**Work instruction**
The line containing "The image size is (1517, 784)." marks the end: copy exactly every line from the start of the records below up to and including it, leaving out pictures.

**Source data**
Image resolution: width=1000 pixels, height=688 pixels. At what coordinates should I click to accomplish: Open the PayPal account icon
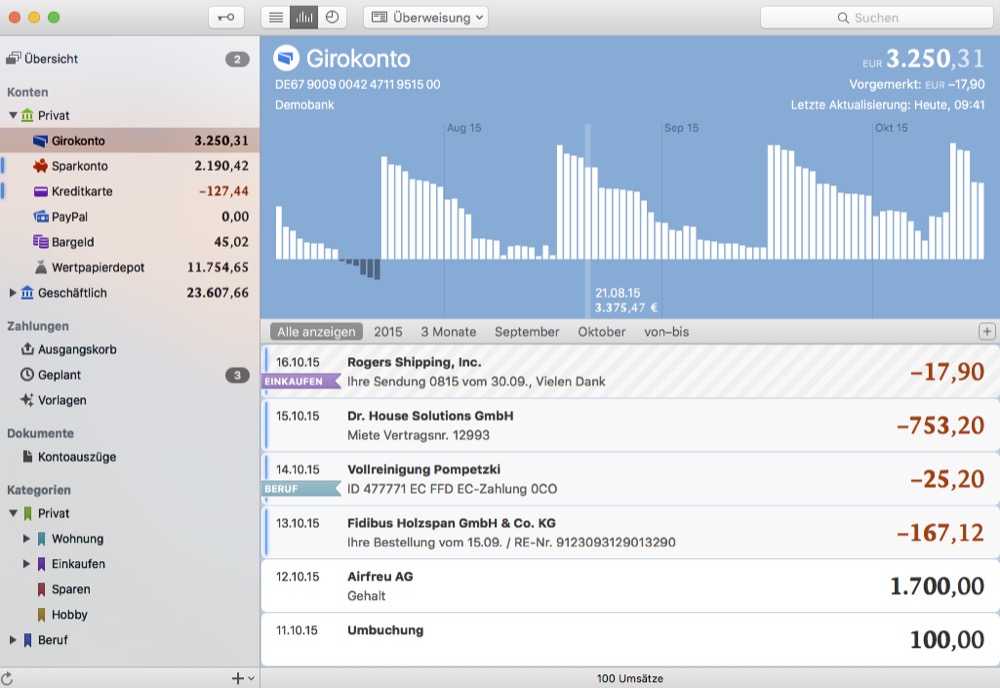tap(41, 217)
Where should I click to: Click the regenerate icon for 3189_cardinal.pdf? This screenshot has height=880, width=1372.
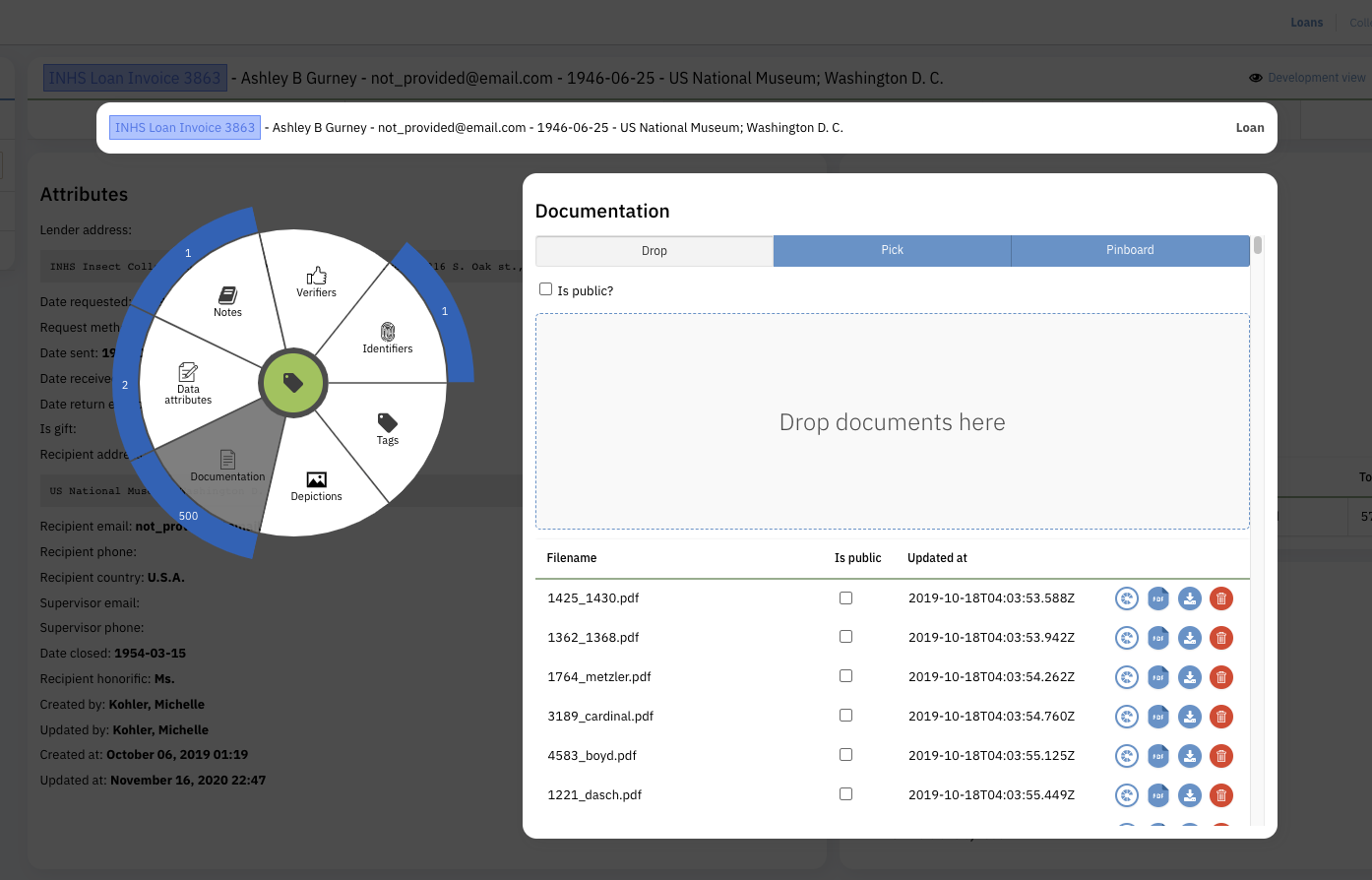click(1127, 716)
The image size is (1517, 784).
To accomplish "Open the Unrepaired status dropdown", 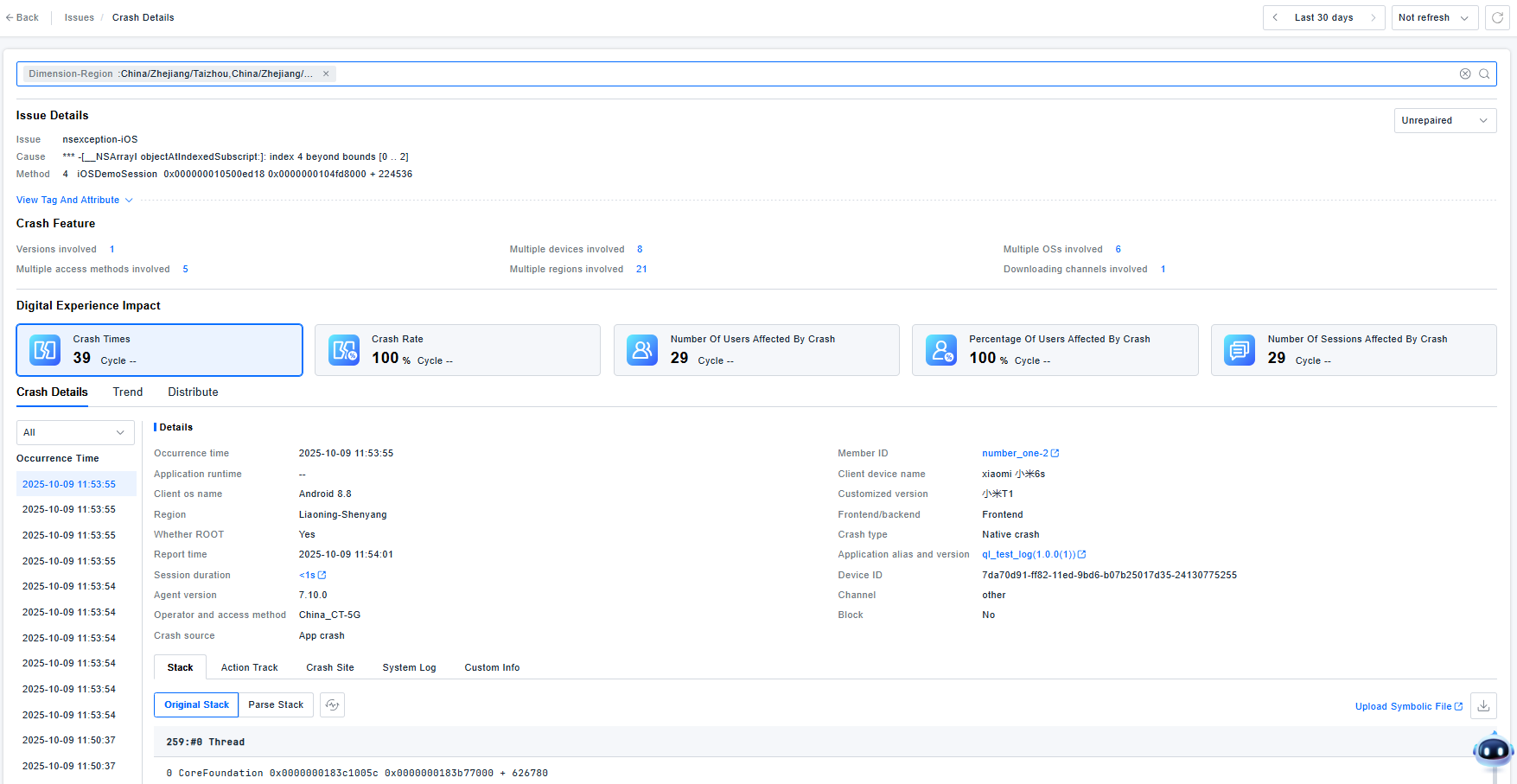I will pos(1444,121).
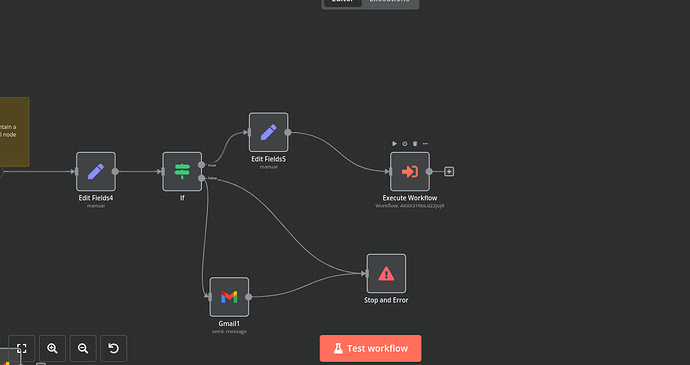The height and width of the screenshot is (365, 690).
Task: Run the Execute Workflow node with play icon
Action: point(394,144)
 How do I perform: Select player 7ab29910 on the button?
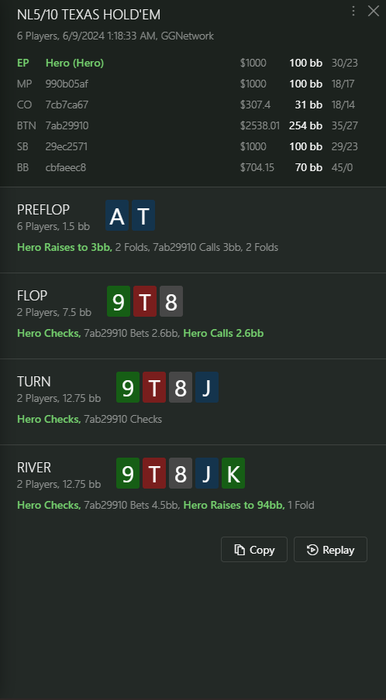(187, 126)
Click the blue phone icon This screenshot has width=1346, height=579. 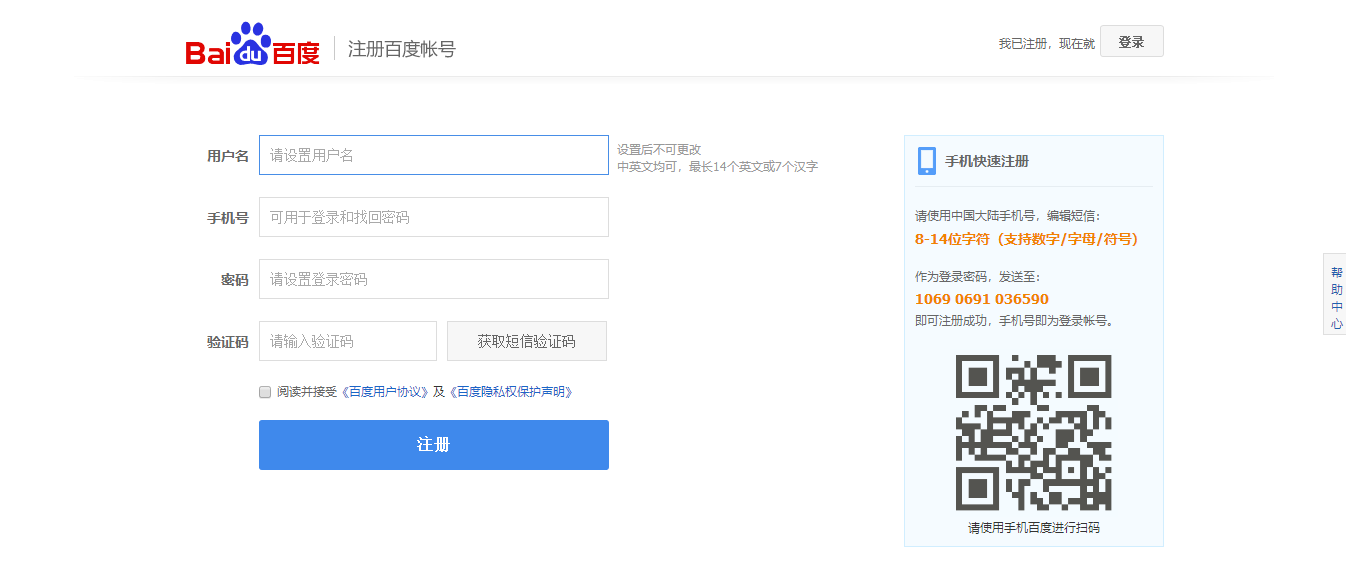pos(926,161)
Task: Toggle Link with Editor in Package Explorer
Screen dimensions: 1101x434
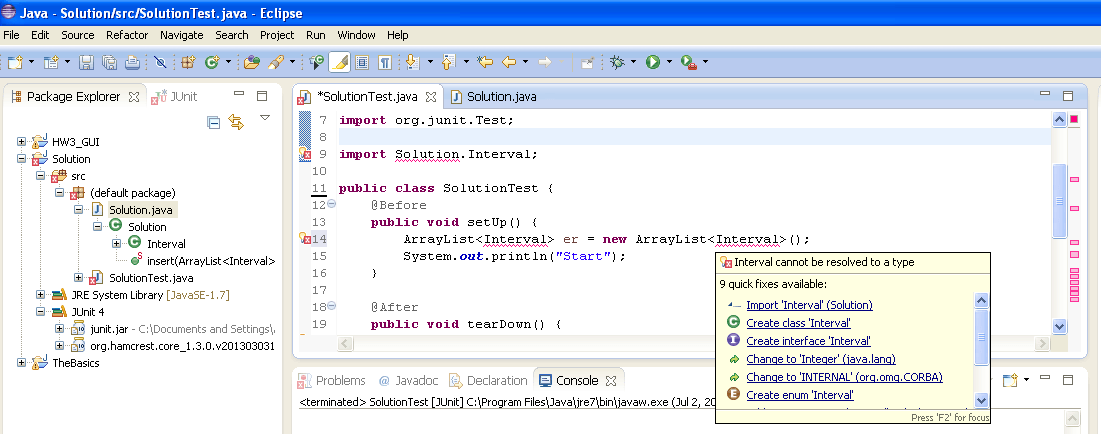Action: click(237, 122)
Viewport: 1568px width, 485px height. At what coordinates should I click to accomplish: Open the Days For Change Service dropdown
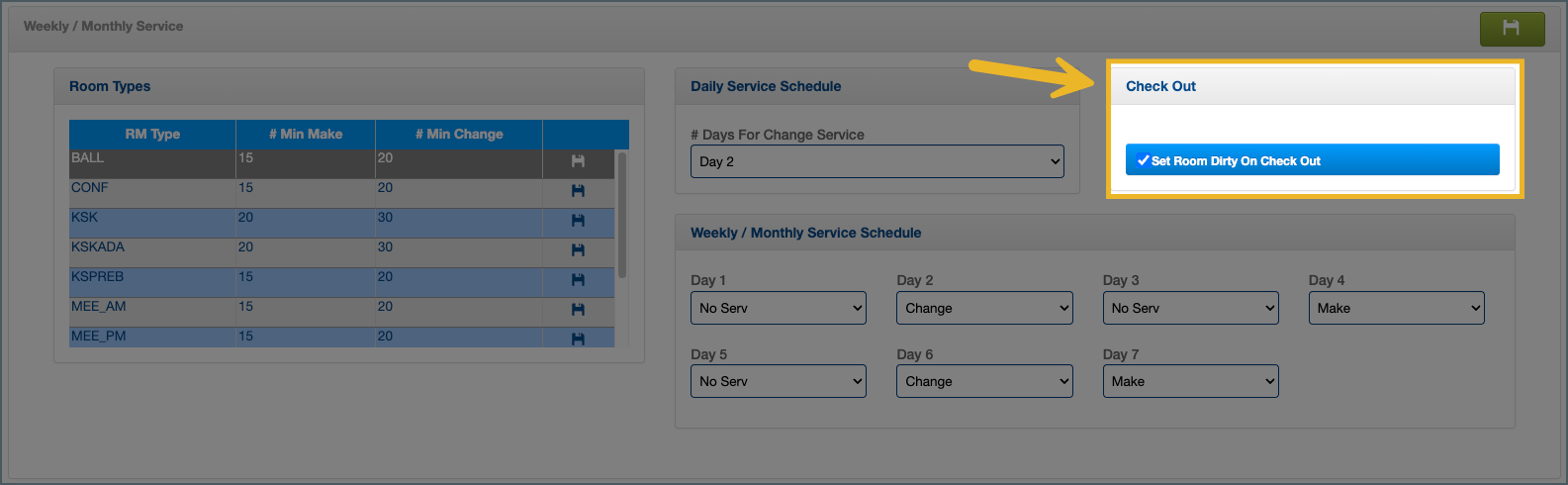(876, 161)
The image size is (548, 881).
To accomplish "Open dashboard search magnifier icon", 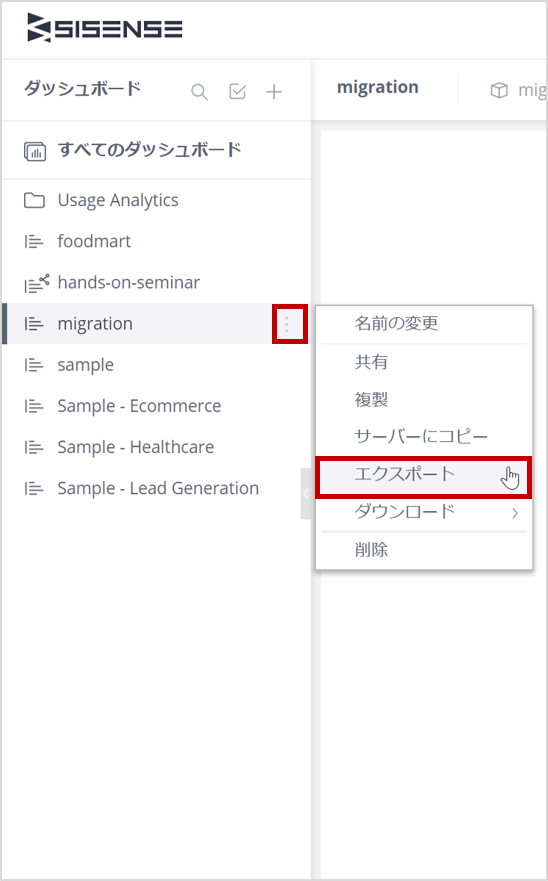I will (200, 92).
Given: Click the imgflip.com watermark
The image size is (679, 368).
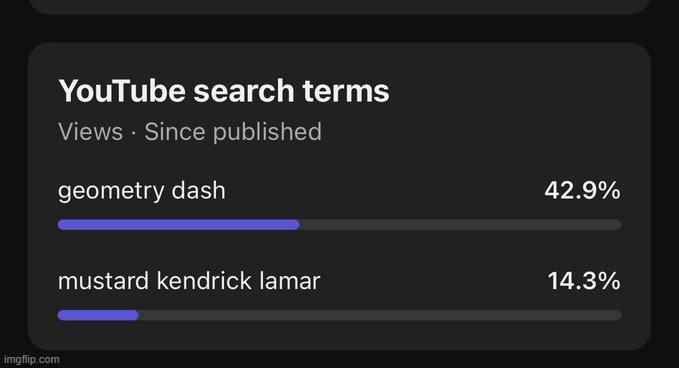Looking at the screenshot, I should 32,359.
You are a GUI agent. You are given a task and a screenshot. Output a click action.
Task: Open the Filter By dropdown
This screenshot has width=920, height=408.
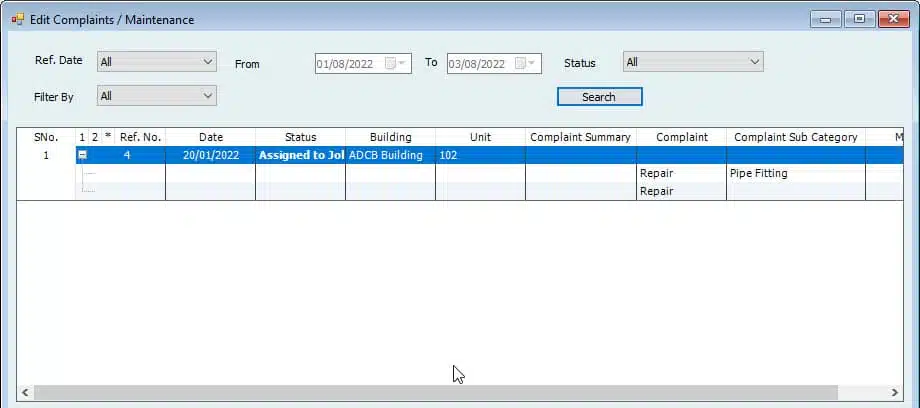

**Answer to this problem**
Image resolution: width=1000 pixels, height=688 pixels. At what coordinates should I click to accomplish: Open the PayPal account icon
tap(41, 217)
Where should I click to: Click the regenerate icon for 3189_cardinal.pdf? This screenshot has height=880, width=1372.
click(1127, 716)
The image size is (1517, 784).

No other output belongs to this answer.